Moreover, the area density of CNFs is believed to be critical and the piezoresistivity of sensors having CNFs of different area densities was investigated. Notably, the area density was evaluated based on the quantity of CNF solution spray-coated over the TPU substrate of a certain area. Figure 6a shows the relative change in resistance versus the tensile strain for S-TPU-CNF-ES sensors of area densities 0.2, 0.35, 0.5, 0.65, and 0.8 mg/cm2 up to the failure strain while Figure 6b gives the relative resistance changes in the strain range 0–80%, based on which the gauge factor and linearity (R2) values are obtained. Figure 6c,d shows the gauge factors and stretchability of these sensors and Figure 6e gives the corresponding figure of merit. Notably, the sensor made of 0.65 mg/cm2 CNFs has the highest sensitivity (GF ~ 28.2). The gauge factor increased gradually from GF ~ 4.1 at 0.2 mg/cm2 to GF ~ 28.2 at 0.65 mg/cm2 and then decreased to GF ~ 28 at 0.8 mg/cm2. In addition, upon increasing the area density (thickness of the deposition), the cracks tend to form more easily at lower strains, which may account for the increase in GF. In contrast, the stretchability decreased from 361% at 0.2 mg/cm2 down to 112% at 0.8 mg/cm2. By considering the sensitivity and stretchability, the sensor with CNFs of 0.65 mg/cm2 having 184% stretchability and 28.2 GF was chosen for the studies below.

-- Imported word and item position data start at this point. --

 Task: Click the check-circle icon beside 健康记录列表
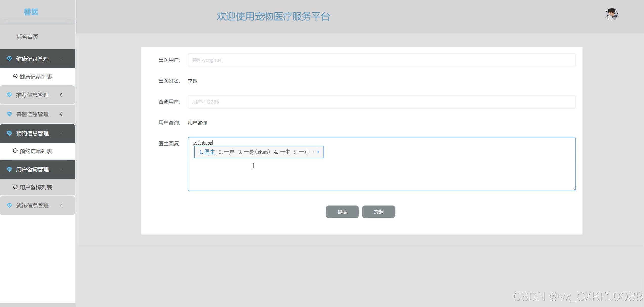coord(15,76)
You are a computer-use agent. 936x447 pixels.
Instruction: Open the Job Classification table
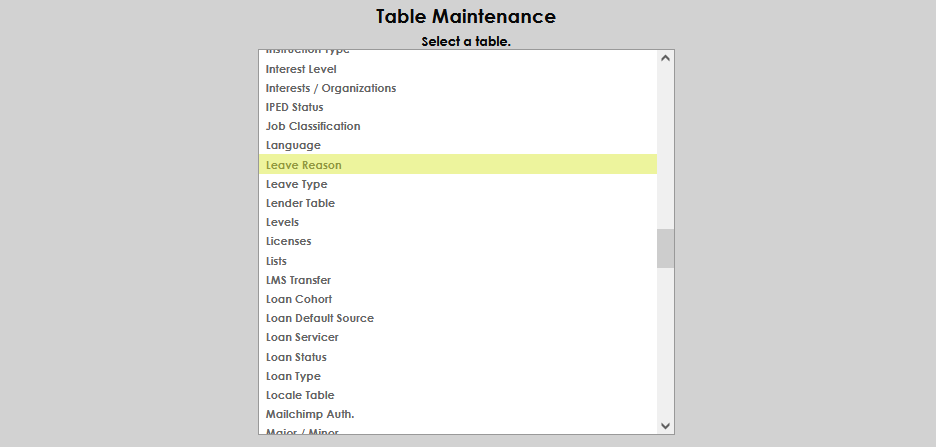point(313,126)
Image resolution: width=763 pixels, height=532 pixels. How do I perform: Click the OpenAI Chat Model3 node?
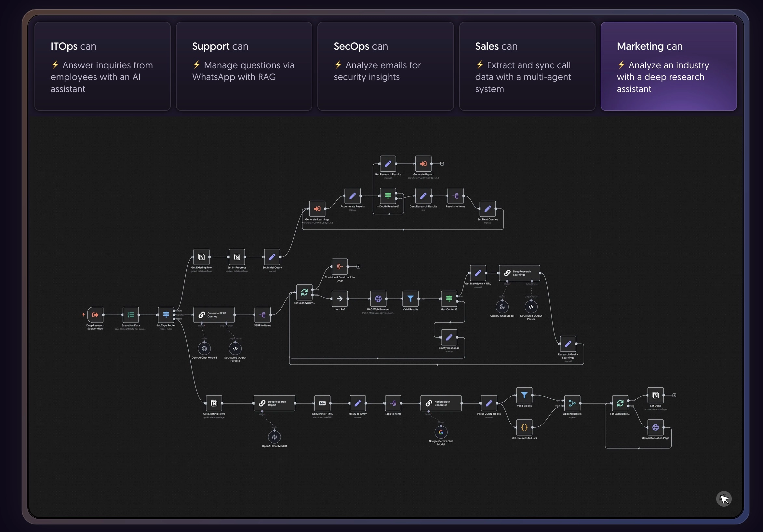205,348
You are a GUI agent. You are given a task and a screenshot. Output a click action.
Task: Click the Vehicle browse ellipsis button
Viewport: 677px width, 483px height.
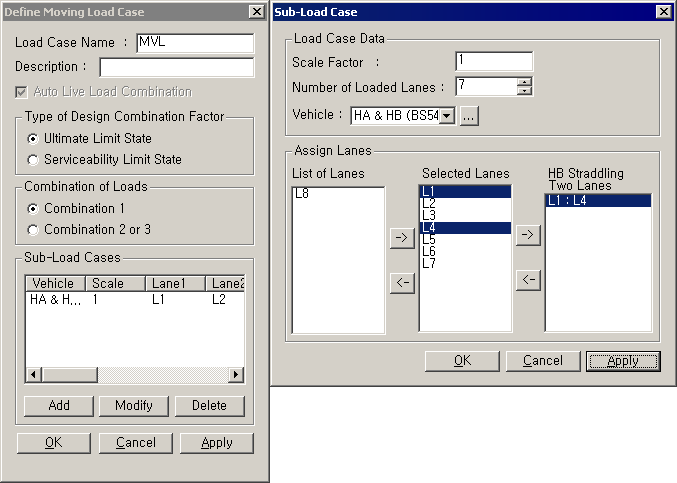coord(469,116)
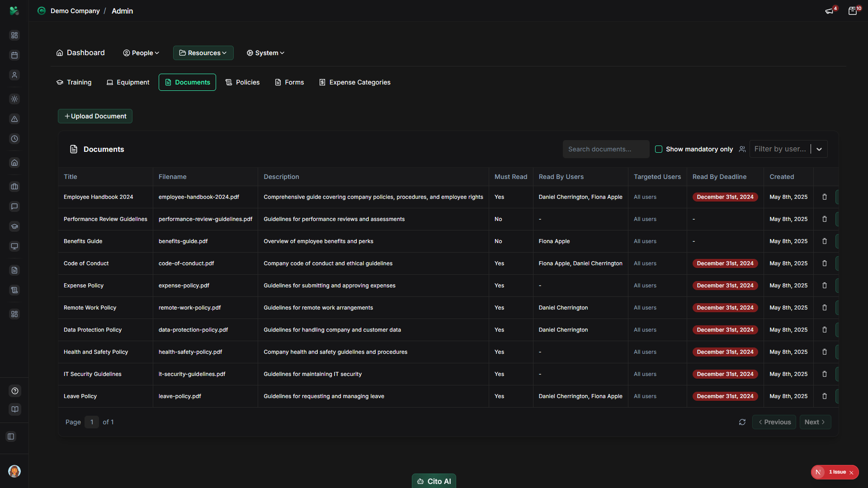The height and width of the screenshot is (488, 868).
Task: Click the warning triangle icon in sidebar
Action: point(14,119)
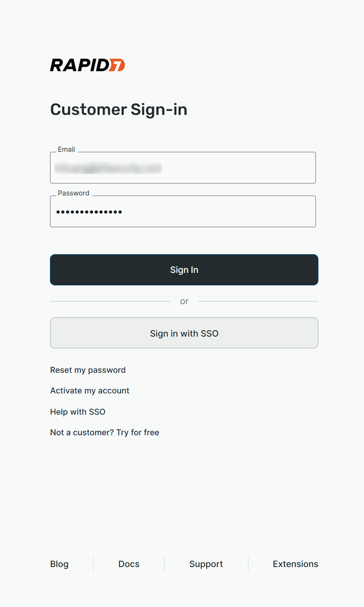Open the Reset my password link
This screenshot has height=607, width=364.
(x=88, y=370)
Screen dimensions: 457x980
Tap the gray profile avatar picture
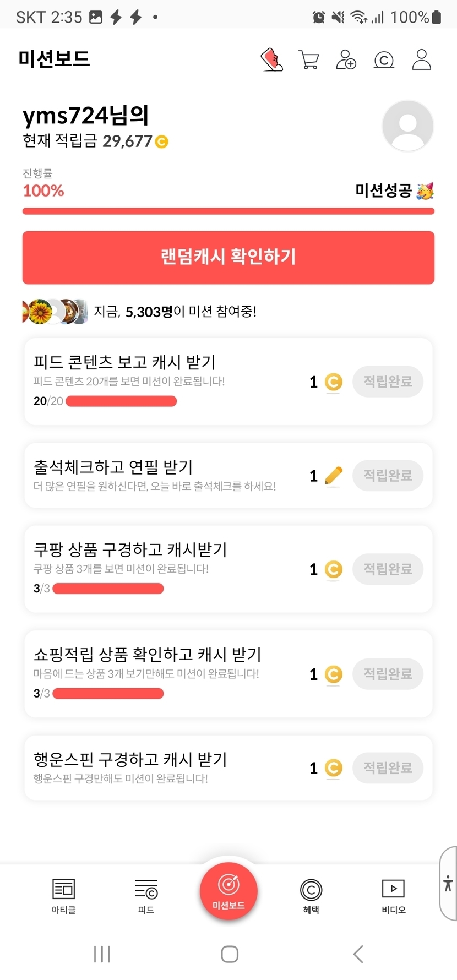407,126
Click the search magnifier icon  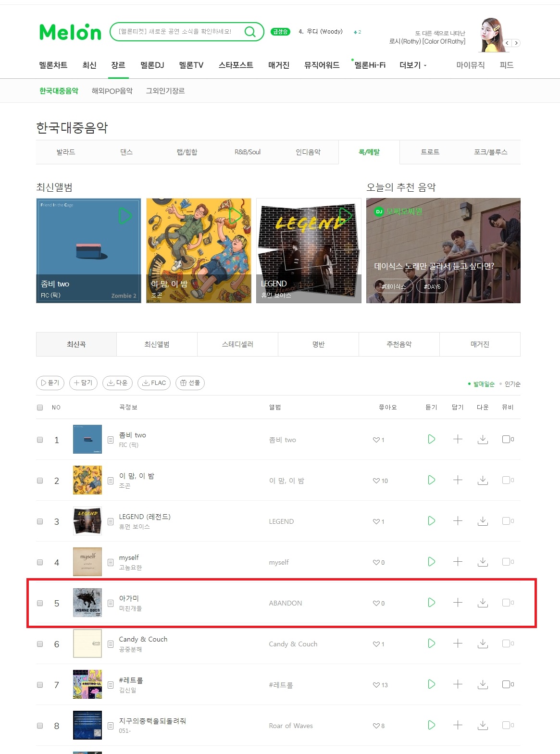(250, 32)
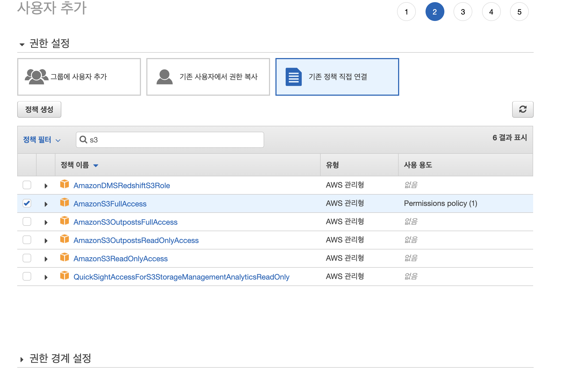The image size is (588, 372).
Task: Go to wizard step 3
Action: coord(463,12)
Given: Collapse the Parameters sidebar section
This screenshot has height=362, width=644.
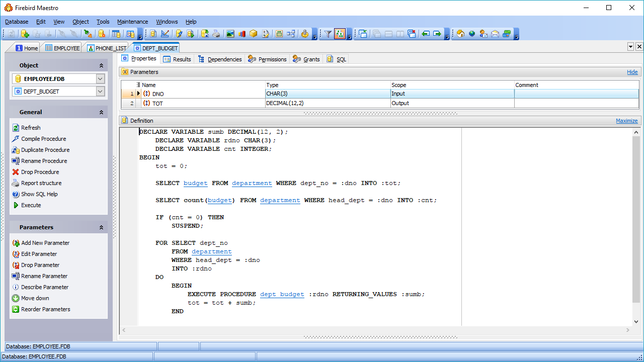Looking at the screenshot, I should tap(101, 227).
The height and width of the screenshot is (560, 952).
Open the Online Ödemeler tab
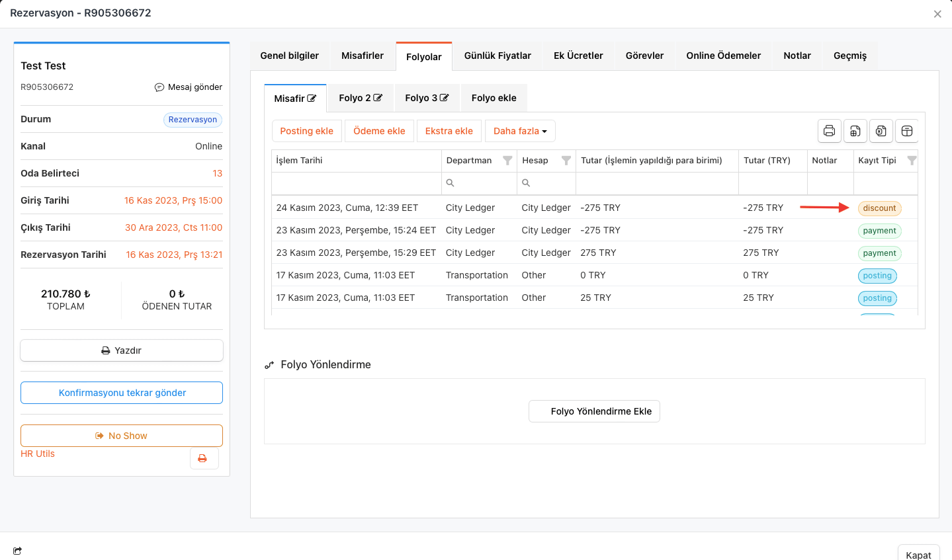[x=723, y=56]
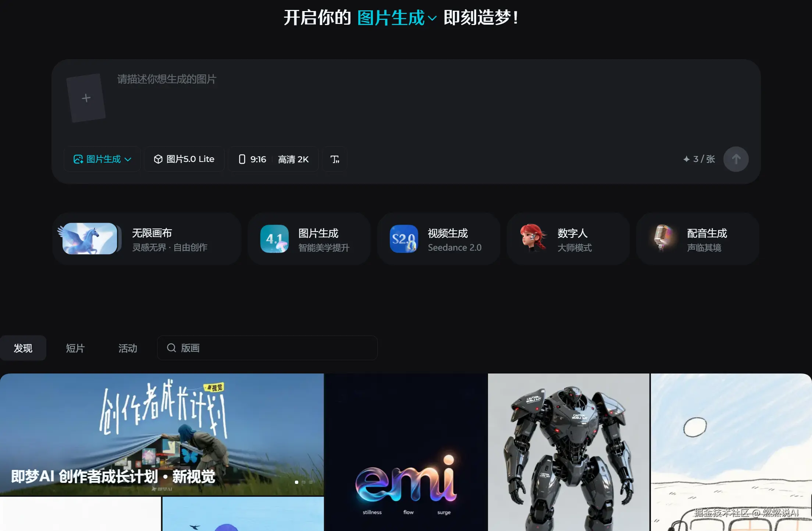812x531 pixels.
Task: Switch to the 短片 tab
Action: click(75, 348)
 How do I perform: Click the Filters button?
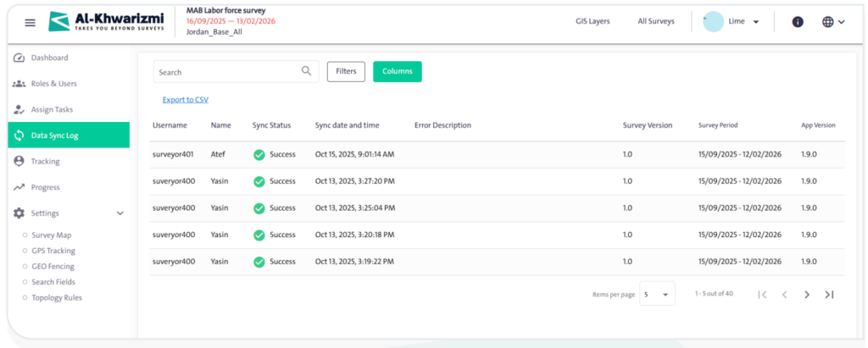tap(346, 72)
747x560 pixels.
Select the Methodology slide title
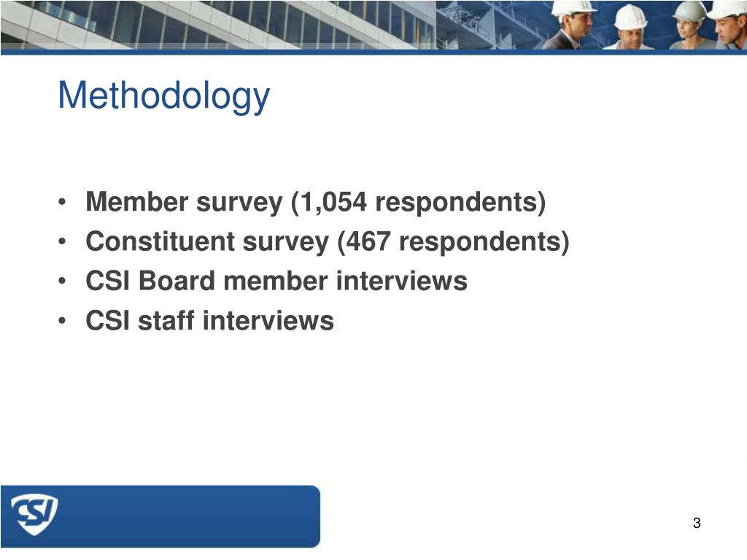point(164,97)
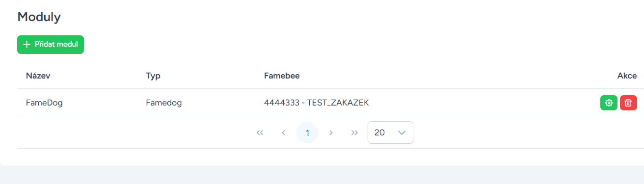Go to the next page arrow

pyautogui.click(x=331, y=132)
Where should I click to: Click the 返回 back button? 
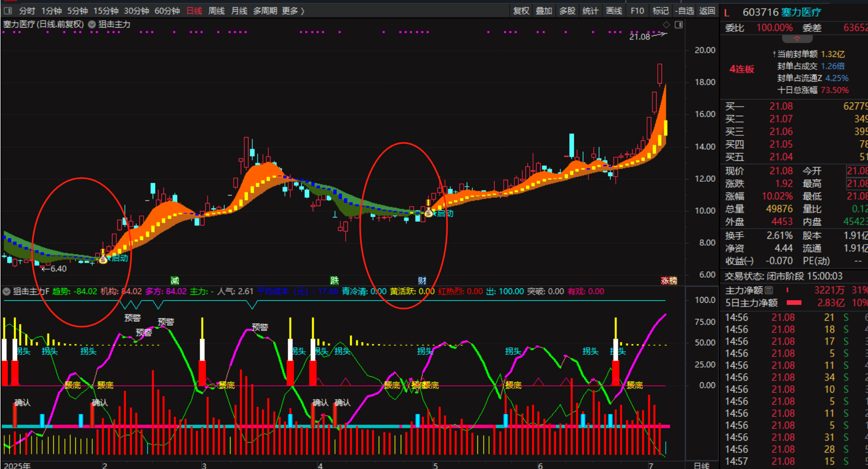click(707, 11)
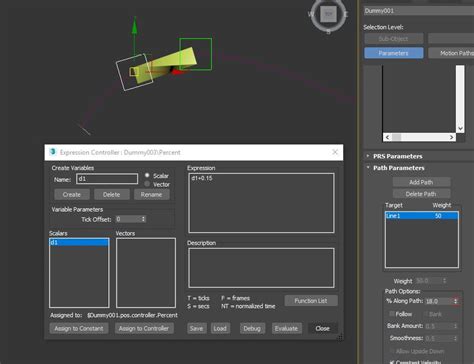474x364 pixels.
Task: Select the Scalar radio button
Action: click(x=147, y=175)
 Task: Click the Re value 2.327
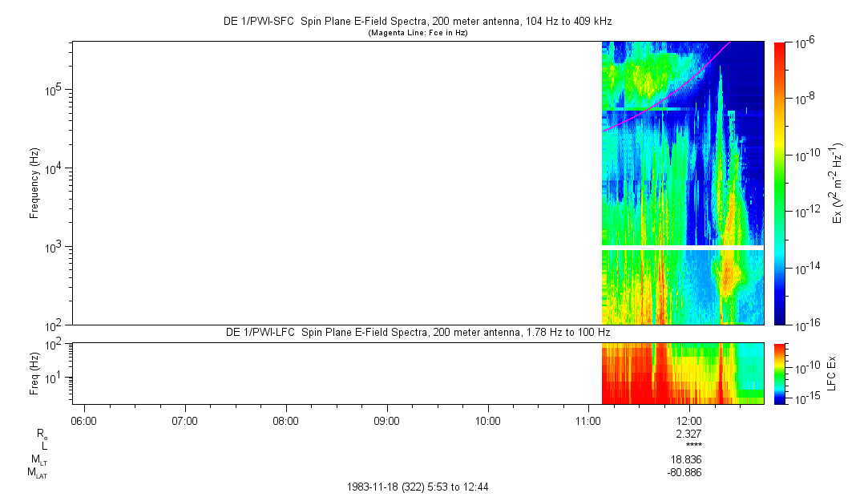689,433
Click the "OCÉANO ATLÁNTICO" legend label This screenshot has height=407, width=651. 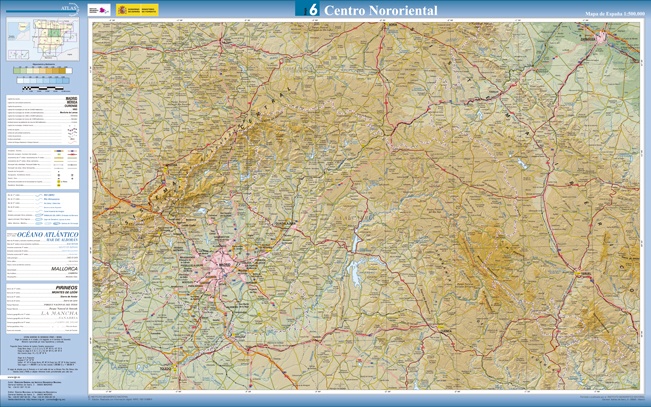pyautogui.click(x=44, y=234)
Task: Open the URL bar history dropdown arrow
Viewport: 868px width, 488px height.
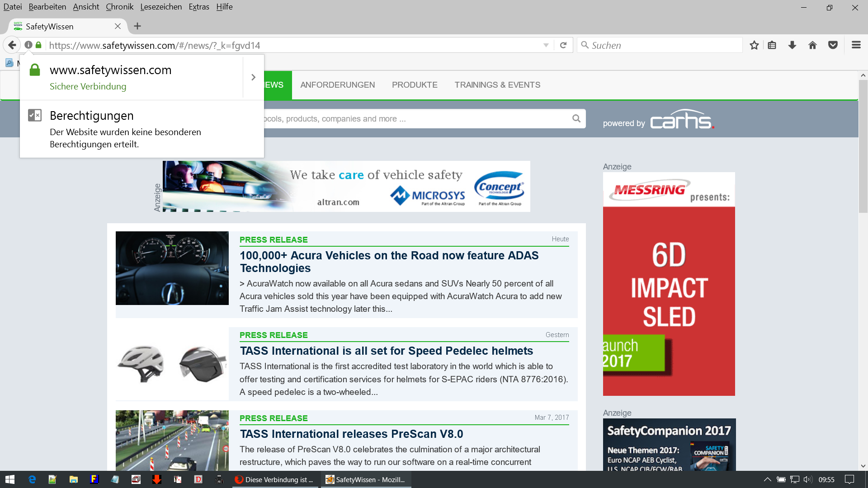Action: pyautogui.click(x=546, y=45)
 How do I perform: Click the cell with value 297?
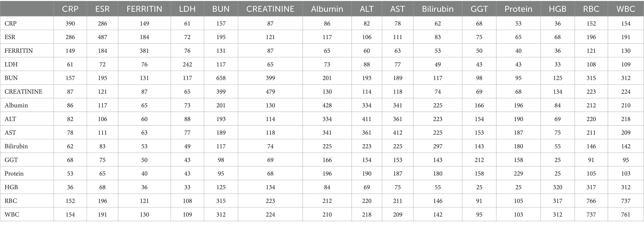tap(438, 146)
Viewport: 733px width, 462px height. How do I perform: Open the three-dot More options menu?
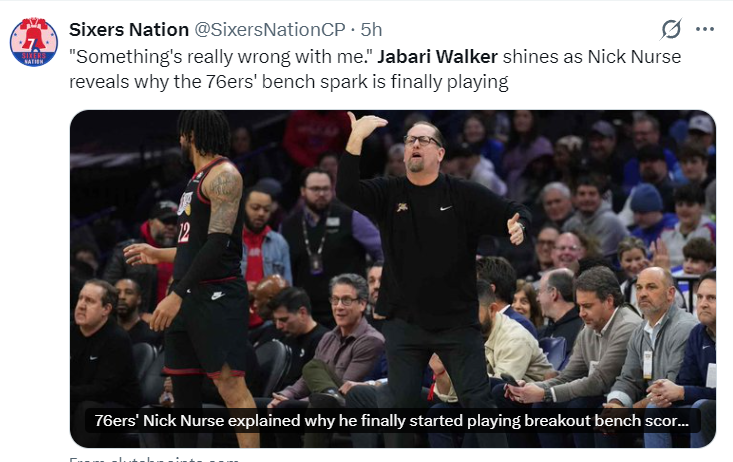pyautogui.click(x=705, y=28)
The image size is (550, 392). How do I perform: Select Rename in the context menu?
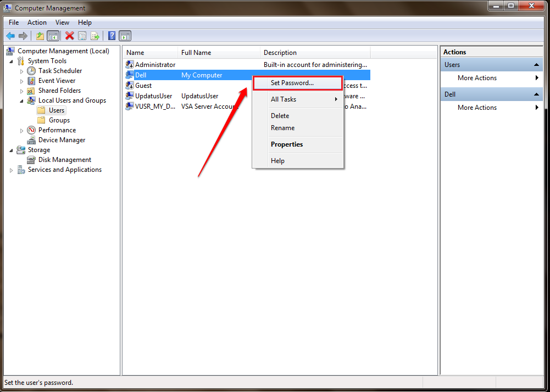(282, 128)
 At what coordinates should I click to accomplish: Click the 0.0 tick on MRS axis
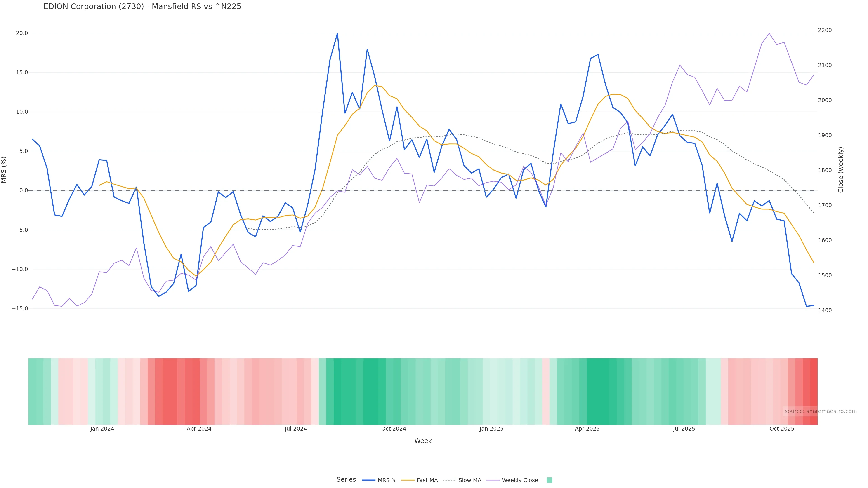click(24, 190)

3.4. Durability, Response Time, and Responses to Different Strain Rates

To study the durability, 3000 loading–unloading cycles of up to 50% were applied to the S-TPU-CNF-ES sensor (0.65 mg/cm2). Figure 7a presents the relative resistance changes of S-TPU-CNF-ES. The resistance increases by 655% under 50% strain. Moreover, minimal variations (variation in the maximum ΔR/R0 at the peak strain for the first and the last cycle = 1.98%) in the relative resistance change even after 3000 cycles of stretching–releasing are detected, indicating that the samples show excellent durability. The ΔR/R0 (%) versus strain curves for the first and second cycles are presented in Figure 7b,c. The hysteresis was estimated to be around 7.2% based on a previously reported method [36] and it was slightly higher than a previously reported hydrogel-based sensor [40]. Figure 7d shows that the strain rate has negligible effects on the sensor as it exhibits consistent resistance changes when subjected to the tensile strain applied at different rates. The response time is another key parameter that indicates the response rate of the sensor when subjected to an externally applied strain. A shorter response time means the sensor is more responsive. Based on Figure 7e which depicts the response time when a 50% strain was applied at 13 mm/s, the response time was determined to be ~30 ms, which is quicker or comparable to other sensors [41,42,43,44].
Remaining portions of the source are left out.